With the discovery that NaPTA could concentrate PrPSc [Safar 1998] it became possible to detect PrPSc much more sensitively in a Western blot.  Using NaPTA, it was discovered that there was in fact some amount of PrPSc in the spleen and skeletal muscle in some, but not all, sporadic CJD patients [Glatzel 2003].  Interestingly, the patients with PrPSc in peripheral tissues in their peripheral tissues by the time of death were those who had had a longer disease duration.  (While the sample size was small, it also appeared that patients with any sCJD subtype other than MM1 were more likely to have peripheral PrPSc.)  Using similar methods, another study around the same time found PrPSc in the olfactory epithelium [Zanusso 2003], the place where olfactory nerve fibers from the brain interface directly with the outside world.

So while sporadic CJD appeared to lack the huge accumulation of prions in the spleen seen in vCJD, there was indeed some degree of peripheral prion infection going on in sporadic cases. But it was mostly in the tissues most closely connected to the brain – the eyes, nose, and so on.  This seemed more likely an effect, rather than a cause, of the brain infection. One author argued that the lymphoreticular involvement in vCJD was evidence for centripetal spread into the brain, while the limited peripheral involvement in sCJD was best interpreted as centrifugal spread – prions coming out from the brain to infect those tissues most closely associated with the brain [Head 2004].

One way to confirm this theory would be to see if intracerebral inoculation – where you know for sure the disease starts in the brain – produces the same pattern of peripheral infection as seen in sCJD.  Someone has probably done precisely that experiment, though I didn’t find it in my brief, non-exhaustive literature search. One primate study toyed with this question, but confusingly, the animals were inoculated both intracerebrally and in the tonsils [Herzog 2005].  PMCA provided an even newer, more sensitive way to detect PrPSc, and a study on peripherally infected hamsters found that infectivity in the blood rose initially, dropped off as the infection progressed, and then spiked up again at the onset of symptoms [Saa 2006]. How the original peripheral infectivity had been cleared was never addressed, but the fact that infectivity rose again at the onset of symptoms was attributed to “brain leakage”.

does that settle it?

While the studies reviewed above are not 100% conclusive, it certainly sounds quite plausible that the peripheral PrPSc observed in sCJD and genetic prion diseases is, as Head put it, “centrifugal,” arising from the brain rather than being left behind by prions on their way to the brain.  Particularly if you think, as I do, that origin in the brain is the most likely scenario a priori, then the data are pretty consistent with that.

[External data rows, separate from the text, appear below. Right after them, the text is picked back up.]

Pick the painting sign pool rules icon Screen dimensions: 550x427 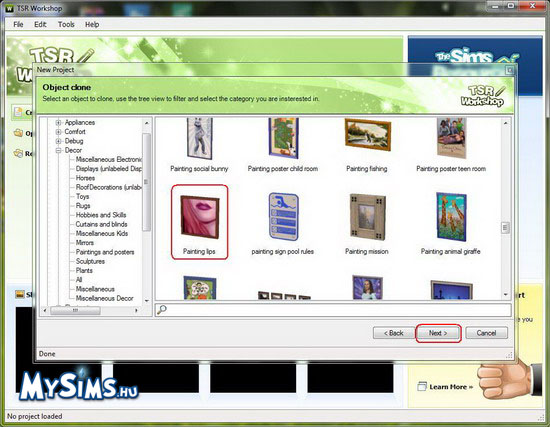283,216
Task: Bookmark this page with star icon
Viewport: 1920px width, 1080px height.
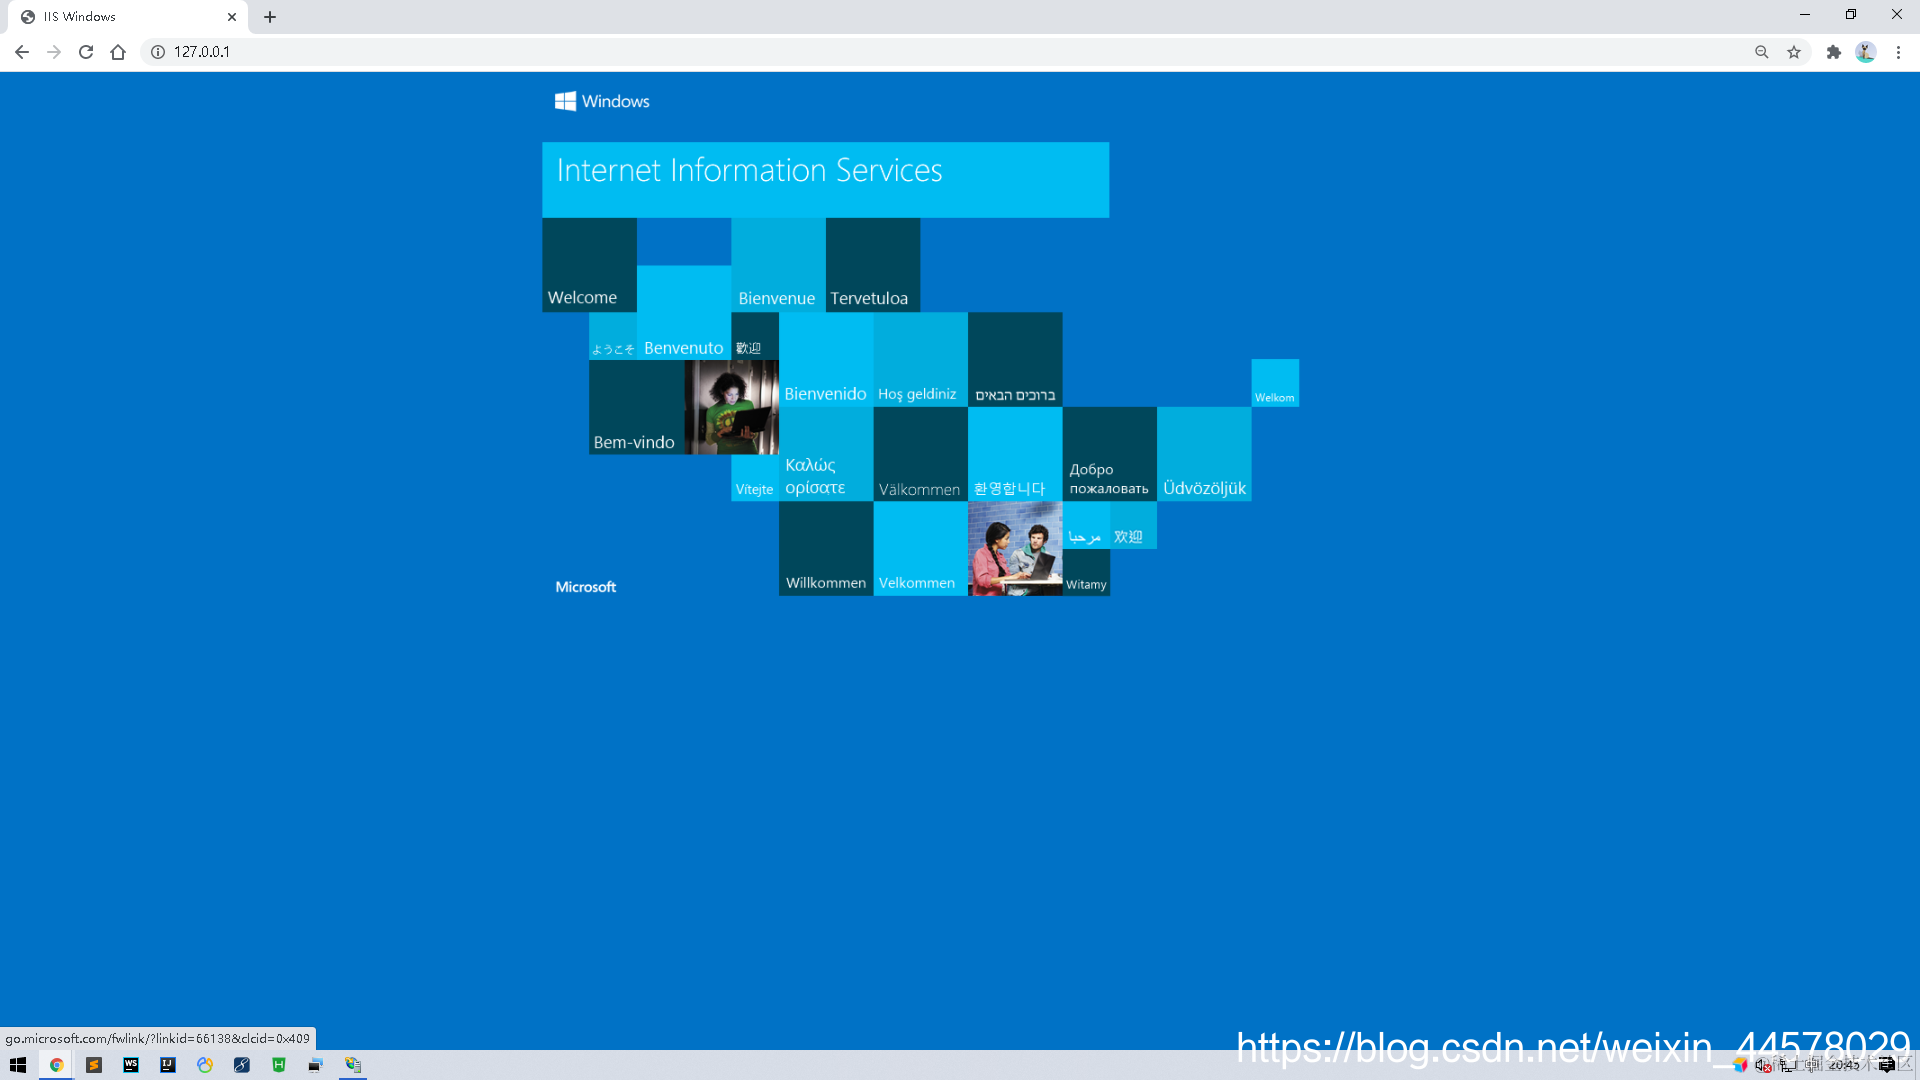Action: click(x=1794, y=52)
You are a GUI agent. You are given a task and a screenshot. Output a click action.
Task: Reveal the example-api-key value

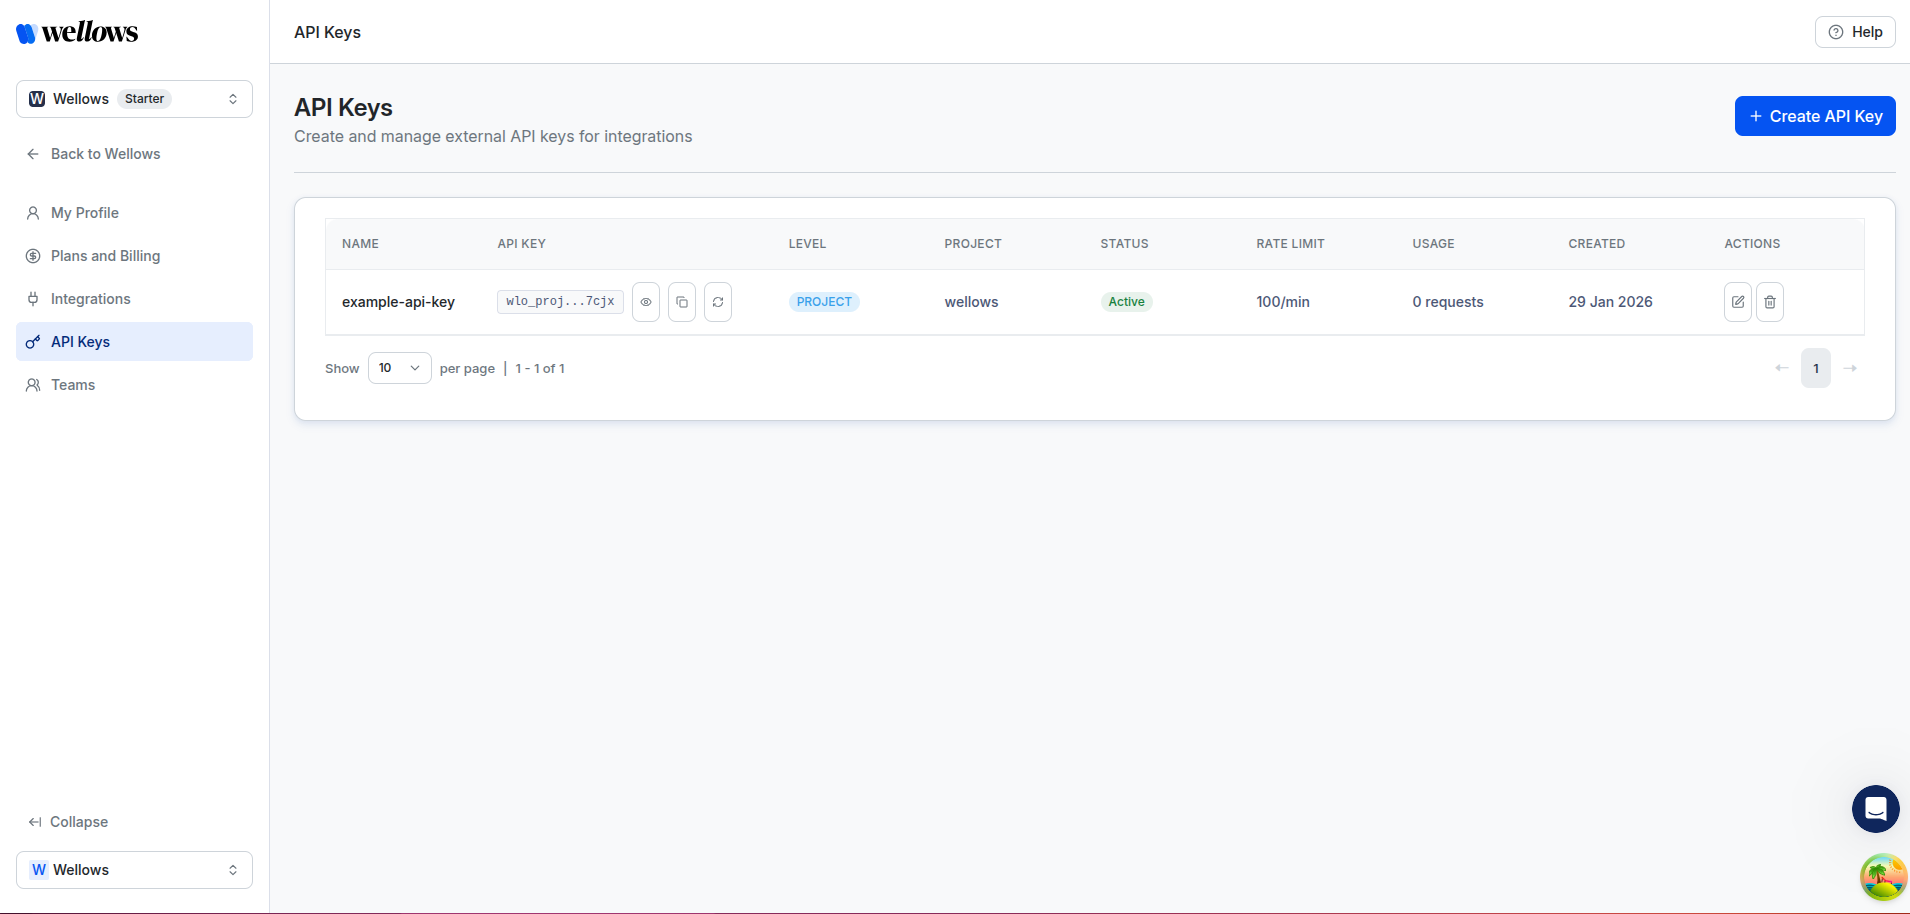point(645,301)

Yet I’m a bit disturbed that this has never really been conclusively shown in the literature.  If we really wanted to be sure, it’s an easy enough experiment to do. We now have several mouse models of spontaneous prion disease [Hsiao 1994, Jackson 2009, Yang 2009, Friedman-Levi 2011, Watts 2012] and we also have treatments that are capable of dramatically slowing or even completely curing peripheral prion infection (e.g. pentosan polysulfate [Ehlers & Diringer 1984] and antibodies [White 2003] respectively) despite not crossing the blood-brain barrier and not being effective if peripherally administered against CNS prion infections [Doh-Ura 2004, White 2003].  So: treat those mice with those treatments and if disease is delayed, then the infectivity must have been arising outside the brain.

I’d be willing to bet pretty long odds that the answer is yes, it starts in the brain, and no, those treatments don’t work. But on the off-chance that we’re all wrong, that would be kind of a big deal.